1899 Orient Autogo
Is it a bicycle? A motorcycle? An automobile?
In 1899, this Orient Autogo was manufactured in Boston. Until recently, the last surviving example of this vehicle was a sole tricycle design, but a second Orient was amazingly discovered in a barnyard in the Berkshire Mountains of Massachusetts. Remarkably, this quadricycle design spent most of the last century buried underground for its own protection.
The Orient Autogo boasted a French DeDion Bouton engine that mustered a mere 2.25 horsepower. The “Forecar Kit” transformed the original tricycle design into this quadricycle (shown here) to accommodate a passenger. The seat and the bells on the handlebars were ideas borrowed from earlier bicycles. The whole package came together as a delicate, ornate, and rare combination of early transportation methods, reminding us all that the transition from horse drawn carriage to horseless carriage was not a straight line evolution.

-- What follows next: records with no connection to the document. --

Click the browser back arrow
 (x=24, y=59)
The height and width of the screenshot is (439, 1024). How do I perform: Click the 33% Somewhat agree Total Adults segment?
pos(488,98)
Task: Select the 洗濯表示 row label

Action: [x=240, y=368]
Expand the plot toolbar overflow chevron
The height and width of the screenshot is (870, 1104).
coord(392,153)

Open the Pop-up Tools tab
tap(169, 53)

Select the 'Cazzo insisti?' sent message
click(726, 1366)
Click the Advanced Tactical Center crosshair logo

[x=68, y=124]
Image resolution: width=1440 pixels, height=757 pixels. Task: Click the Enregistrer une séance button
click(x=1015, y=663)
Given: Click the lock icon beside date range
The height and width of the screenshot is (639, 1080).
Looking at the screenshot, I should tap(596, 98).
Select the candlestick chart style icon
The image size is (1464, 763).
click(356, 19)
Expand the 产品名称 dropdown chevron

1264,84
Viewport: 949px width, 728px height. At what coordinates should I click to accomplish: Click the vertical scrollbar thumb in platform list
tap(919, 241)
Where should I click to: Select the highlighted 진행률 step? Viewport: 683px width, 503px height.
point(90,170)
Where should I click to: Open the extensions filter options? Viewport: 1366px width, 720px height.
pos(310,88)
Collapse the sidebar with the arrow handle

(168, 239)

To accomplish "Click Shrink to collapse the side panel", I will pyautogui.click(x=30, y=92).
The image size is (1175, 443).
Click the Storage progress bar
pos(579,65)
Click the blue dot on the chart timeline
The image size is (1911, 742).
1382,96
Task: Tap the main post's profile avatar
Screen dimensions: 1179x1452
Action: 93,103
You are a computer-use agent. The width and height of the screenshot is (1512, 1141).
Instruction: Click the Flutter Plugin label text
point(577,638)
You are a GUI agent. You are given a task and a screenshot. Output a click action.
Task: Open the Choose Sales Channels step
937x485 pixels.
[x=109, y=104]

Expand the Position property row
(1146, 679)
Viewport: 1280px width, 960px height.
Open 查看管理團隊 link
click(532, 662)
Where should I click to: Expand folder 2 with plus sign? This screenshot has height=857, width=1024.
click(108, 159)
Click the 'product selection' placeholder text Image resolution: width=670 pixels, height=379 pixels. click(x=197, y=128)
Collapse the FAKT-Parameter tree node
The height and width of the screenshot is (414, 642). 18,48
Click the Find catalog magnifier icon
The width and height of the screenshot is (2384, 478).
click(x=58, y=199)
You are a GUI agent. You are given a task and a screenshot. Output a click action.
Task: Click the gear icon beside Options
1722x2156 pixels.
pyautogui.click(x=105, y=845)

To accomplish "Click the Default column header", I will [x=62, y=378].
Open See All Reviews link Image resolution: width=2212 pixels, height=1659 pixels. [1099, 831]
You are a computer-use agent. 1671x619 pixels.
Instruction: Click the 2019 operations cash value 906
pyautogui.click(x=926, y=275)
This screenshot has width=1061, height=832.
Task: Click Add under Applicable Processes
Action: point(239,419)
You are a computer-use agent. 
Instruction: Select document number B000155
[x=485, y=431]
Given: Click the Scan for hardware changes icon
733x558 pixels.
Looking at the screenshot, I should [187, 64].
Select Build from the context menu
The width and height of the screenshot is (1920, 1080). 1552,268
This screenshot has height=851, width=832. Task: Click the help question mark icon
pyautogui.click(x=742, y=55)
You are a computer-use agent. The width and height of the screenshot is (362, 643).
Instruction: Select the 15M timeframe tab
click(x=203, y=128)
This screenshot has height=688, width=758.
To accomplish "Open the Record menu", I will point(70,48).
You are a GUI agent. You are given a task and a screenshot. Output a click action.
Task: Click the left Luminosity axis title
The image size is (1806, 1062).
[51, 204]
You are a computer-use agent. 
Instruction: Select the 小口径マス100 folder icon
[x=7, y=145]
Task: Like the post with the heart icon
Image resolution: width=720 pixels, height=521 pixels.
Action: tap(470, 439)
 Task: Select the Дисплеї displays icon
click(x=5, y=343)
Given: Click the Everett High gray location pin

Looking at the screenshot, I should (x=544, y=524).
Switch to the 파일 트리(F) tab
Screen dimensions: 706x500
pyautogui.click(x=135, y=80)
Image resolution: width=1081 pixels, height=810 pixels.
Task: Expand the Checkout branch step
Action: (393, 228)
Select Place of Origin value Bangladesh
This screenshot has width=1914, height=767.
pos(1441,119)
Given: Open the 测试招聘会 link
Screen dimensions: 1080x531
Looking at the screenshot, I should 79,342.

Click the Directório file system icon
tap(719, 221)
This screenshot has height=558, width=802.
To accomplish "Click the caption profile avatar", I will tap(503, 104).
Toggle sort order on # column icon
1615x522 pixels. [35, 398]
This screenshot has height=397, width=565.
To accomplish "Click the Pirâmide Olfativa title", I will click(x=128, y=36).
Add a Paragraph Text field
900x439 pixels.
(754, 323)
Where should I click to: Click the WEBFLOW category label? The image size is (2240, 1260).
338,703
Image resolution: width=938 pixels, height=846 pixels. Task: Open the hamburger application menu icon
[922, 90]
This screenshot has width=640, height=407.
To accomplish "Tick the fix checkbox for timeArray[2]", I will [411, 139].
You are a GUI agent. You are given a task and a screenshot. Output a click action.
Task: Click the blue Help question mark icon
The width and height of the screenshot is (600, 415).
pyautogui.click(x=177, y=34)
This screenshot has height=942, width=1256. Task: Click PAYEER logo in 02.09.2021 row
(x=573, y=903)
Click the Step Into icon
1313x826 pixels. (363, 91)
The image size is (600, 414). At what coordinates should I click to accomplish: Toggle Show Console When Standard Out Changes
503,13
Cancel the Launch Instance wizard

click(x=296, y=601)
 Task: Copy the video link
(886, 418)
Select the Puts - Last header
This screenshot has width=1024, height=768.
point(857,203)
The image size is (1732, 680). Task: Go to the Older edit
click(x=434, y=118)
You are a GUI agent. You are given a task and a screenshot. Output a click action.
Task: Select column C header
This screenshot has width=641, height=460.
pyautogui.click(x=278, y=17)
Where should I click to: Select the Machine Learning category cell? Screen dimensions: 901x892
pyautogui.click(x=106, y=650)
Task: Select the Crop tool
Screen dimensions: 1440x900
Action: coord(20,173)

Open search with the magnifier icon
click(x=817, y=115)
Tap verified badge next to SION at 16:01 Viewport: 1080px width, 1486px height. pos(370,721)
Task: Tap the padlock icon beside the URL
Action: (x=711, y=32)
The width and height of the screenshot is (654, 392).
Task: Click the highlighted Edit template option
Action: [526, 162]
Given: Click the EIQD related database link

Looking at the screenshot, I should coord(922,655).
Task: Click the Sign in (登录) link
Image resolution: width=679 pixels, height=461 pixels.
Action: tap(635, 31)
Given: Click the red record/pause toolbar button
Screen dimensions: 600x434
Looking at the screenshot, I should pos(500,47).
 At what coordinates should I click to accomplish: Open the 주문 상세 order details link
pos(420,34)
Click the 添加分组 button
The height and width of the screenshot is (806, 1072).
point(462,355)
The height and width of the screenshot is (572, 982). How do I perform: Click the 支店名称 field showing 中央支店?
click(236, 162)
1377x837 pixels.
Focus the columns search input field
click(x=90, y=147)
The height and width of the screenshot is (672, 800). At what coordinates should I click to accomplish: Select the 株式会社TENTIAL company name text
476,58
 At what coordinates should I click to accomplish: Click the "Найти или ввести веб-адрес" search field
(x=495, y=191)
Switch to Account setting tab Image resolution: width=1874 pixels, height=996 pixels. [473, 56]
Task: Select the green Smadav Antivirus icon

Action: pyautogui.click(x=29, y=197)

Today, this Orient Autogo specimen is one of only two Orients known to exist in the world (there were three until a fire destroyed one in Germany in 2011), and it is the only survivor with the Forecar Kit. The owner has spent nearly six years researching and restoring this treasure to its current condition. With the master craftsmanship of Mark Silich and his team of experts at The Finishing Touch Inc. in Chicago, this gem of a vehicle was not only brought back from the grave, but it now stands out in the crowd as a shining, magnificent example of early automotive design!